Só em 1971, com a reforma do sistema de saúde e assistência (conhecida como “a reforma de Gonçalves Ferreira”), surge o primeiro esboço de um SNS. São explicitados certos princípios, como o reconhecimento do direito à saúde de todos os portugueses, cabendo ao Estado assegurar esse direito, através de uma política unitária de saúde da responsabilidade do Ministério da Saúde.

Outro princípio do SNS foi o da integração de todas as atividades de saúde e assistência, com vista a tirar melhor rendimento dos recursos utilizados, através da noção de planeamento central e descentralização na execução, dinamizando-se os serviços locais.

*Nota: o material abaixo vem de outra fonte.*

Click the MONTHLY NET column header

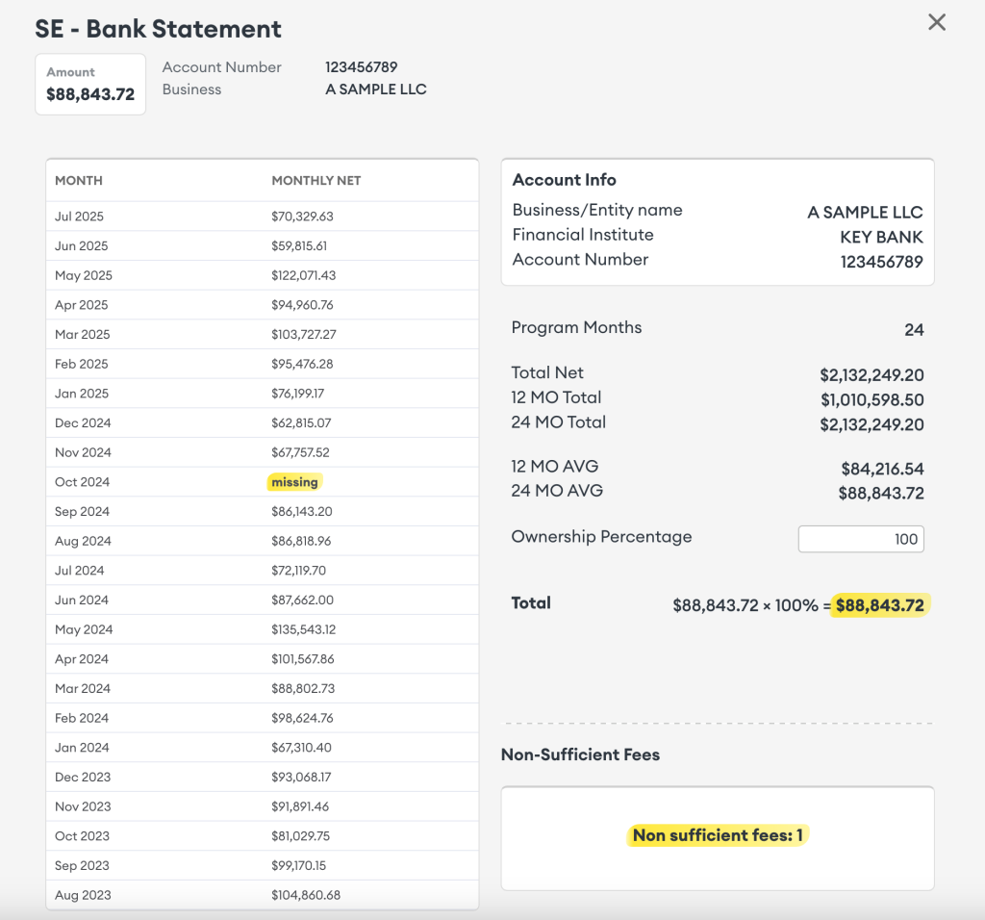tap(316, 180)
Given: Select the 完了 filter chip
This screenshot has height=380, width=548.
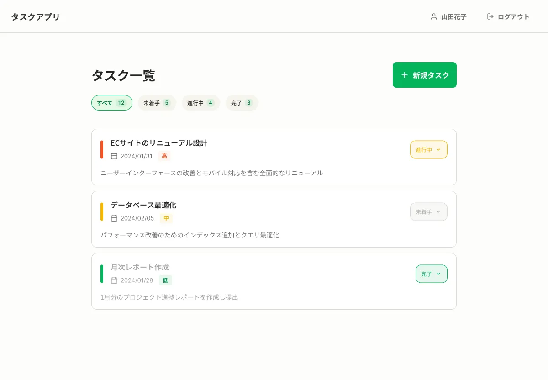Looking at the screenshot, I should click(242, 103).
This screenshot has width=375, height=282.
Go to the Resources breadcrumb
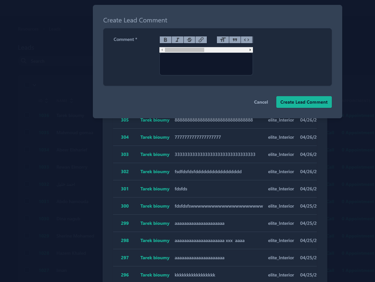(x=28, y=29)
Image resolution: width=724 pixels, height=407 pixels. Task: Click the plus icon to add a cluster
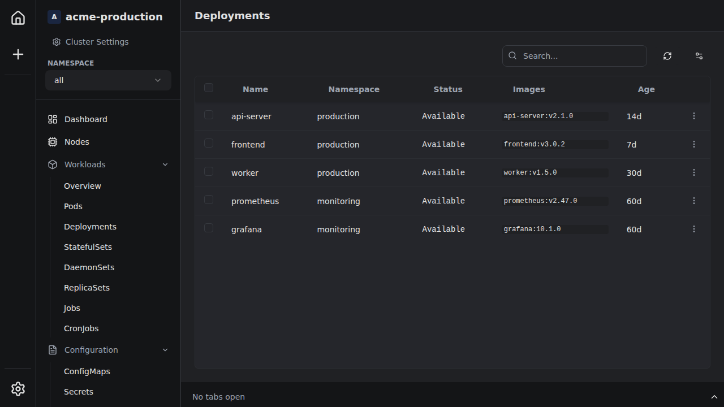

Foi, no entanto, a partir de 1974 que a política de saúde em Portugal sofreu modificações radicais, tendo surgido condições políticas e sociais que permitiram a criação do SNS, através do qual o Estado asseguraria o direito à saúde (promoção, prevenção e vigilância) a todos os cidadãos. Em 1976, o “despacho Arnault” abriu o acesso aos postos de Previdência Social (mais tarde Segurança Social) a todos os cidadãos independentemente da sua capacidade contributiva.

O SNS apareceu em 1979 e está associado a um período histórico de democratização do país e de desenvolvimento de um sistema de proteção social para toda a população portuguesa.

Nos anos 90 é aprovada a Lei Orgânica do Ministério da Saúde e é publicado o novo Estatuto do Serviço Nacional de Saúde, que tenta ultrapassar a dicotomia entre os cuidados de saúde primários e diferenciados, através da criação de unidades integradas. As unidades integradas de saúde pretenderam viabilizar a articulação entre grupos personalizados de centros de saúde e hospitais. Procura-se uma gestão de recursos mais próxima dos destinatários.

Em 1999 foi estabelecido o regime dos Sistemas Locais de Saúde (SLS), que são um conjunto de recursos articulados na base da complementaridade e organizados segundo critérios geográfico-populacionais, os quais visam facilitar a participação social e, em conjunto com os centros de saúde e hospitais, promover a saúde e a racionalização da utilização dos recursos.

É no prosseguimento desta linha de atuação que foram criados os Centros de Responsabilidade Integrada. Pretendeu-se que os CRI constituíssem verdadeiros órgãos de gestão intermédia, que, sem quebrar a unidade de conjunto, fossem dotados de poder decisório, de modo a desconcentrar a tomada de decisão.

Entretanto, a aprovação do regime de gestão hospitalar introduziu modificações profundas na Lei de Bases da Saúde.

Acolhe-se e define-se um novo modelo de gestão hospitalar, aplicável aos estabelecimentos hospitalares que integram a Rede de Prestação de Cuidados de Saúde e dá-se expressão institucional a modelos de gestão de tipo empresarial (EPE).

Concluindo, saliente-se que a reforma continuada do sistema de saúde e, como consequência, a estruturação do SNS têm de ser encaradas como um processo de aperfeiçoamento constante, de modo a acompanhar a evolução, necessidades e expectativas da comunidade da saúde.

O SNS envolve todos os cuidados integrados de saúde, compreendendo a promoção e vigilância da saúde, a prevenção da doença, o diagnóstico e tratamento dos doentes e a reabilitação médica e social. Tem como objetivo a efetivação, por parte do Estado, da responsabilidade que lhe cabe na proteção da saúde individual e coletiva.

Por isso, hoje em 2023 goza de autonomia administrativa e financeira, estrutura-se numa organização descentralizada e desconcentrada, compreendendo órgãos de âmbito central, regional e local, e dispõe de serviços prestadores de cuidados de saúde primários e serviços prestadores de cuidados de saúde diferenciados. É apoiado por atividades de ensino que visam a formação e aperfeiçoamento dos profissionais de saúde. O SNS tem a componente pública de prestação de cuidados de saúde e é o resultado da aplicação do direito que os cidadãos portugueses gozam sobre a proteção da Saúde. A manutenção e o desenvolvimento deste serviço é, assim, dever constitucional de qualquer governo, aliás um valor alto defendido hoje pela maioria das sociedades europeias. Em Portugal, a Entidade Reguladora da Saúde (ERS) tem como objetivo “assegurar o direito de acesso universal e igual a todas as pessoas ao serviço público de saúde, tendo sido incumbida de promover a garantia do direito de acesso universal e equitativo aos serviços públicos de saúde”.